## Der Text
>>

EU-Gipfel in Porto soll Europa sozialer machen

Ursula von der Leyen - Bild: European Union/EP
Ursula von der Leyen - Bild: European Union/EP

Die EU-Staats- und Regierungschefs sind zu ihrem ersten Sozialgipfel seit dreieinhalb Jahren zusammengekommen. EU-Kommissionspräsidentin Ursula von der Leyen betonte am Freitag im portugiesischen Porto die Notwendigkeit, die EU vor dem Hintergrund der wirtschaftlichen Verwerfungen der Corona-Krise sozial zu stärken. Überschattet wurde das zweitägige Treffen durch einen Streit mit Ungarn und Polen über einen Verweis auf LGBT-Rechte in der Gipfelerklärung.

Der Gipfel komme zur rechten Zeit, sagte von der Leyen. „Wir haben ein sehr hartes Pandemie-Jahr hinter uns“, das schwierig für viele Menschen gewesen sei. „Wir müssen sicherstellen, dass der soziale Aspekt absolute Priorität hat.“ Zudem müsse die EU angesichts der Herausforderungen durch Klimawandel und Digitalisierung ein stärkeres Gewicht auf Weiter- und Höherbildung legen, um in Zukunft „gute Jobs“ zu garantieren.

<<

## Daten
>>

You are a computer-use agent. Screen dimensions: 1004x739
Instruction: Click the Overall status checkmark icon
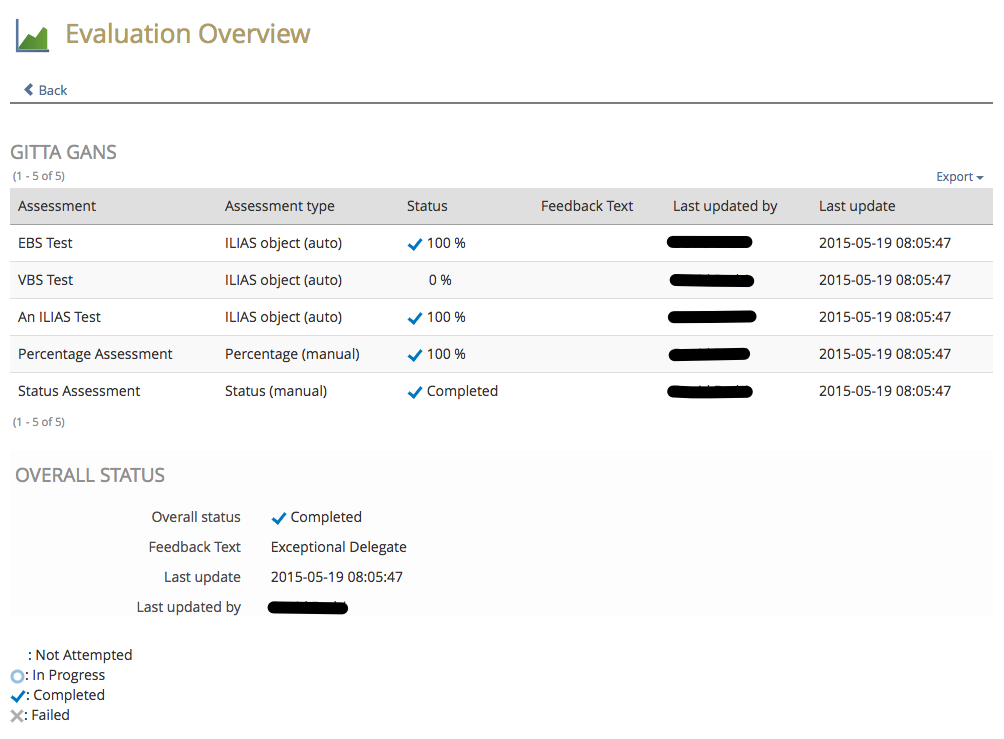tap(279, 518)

<<
>>

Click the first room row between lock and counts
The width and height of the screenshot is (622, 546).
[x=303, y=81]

<<

## Aufgabe
Fasse den Text über den EU-Sozialgipfel in Porto in zwei Sätzen zusammen.

## Lösung
Die Staats- und Regierungschefs der EU sind in Porto zu ihrem ersten Sozialgipfel seit dreieinhalb Jahren zusammengekommen, wobei ein Streit mit Ungarn und Polen über einen Verweis auf LGBT-Rechte in der Gipfelerklärung das Treffen überschattete. Kommissionspräsidentin Ursula von der Leyen forderte nach dem harten Pandemie-Jahr, dem Sozialen absolute Priorität zu geben und wegen Klimawandel und Digitalisierung stärker auf Weiter- und Höherbildung zu setzen, damit es auch in Zukunft gute Jobs gibt.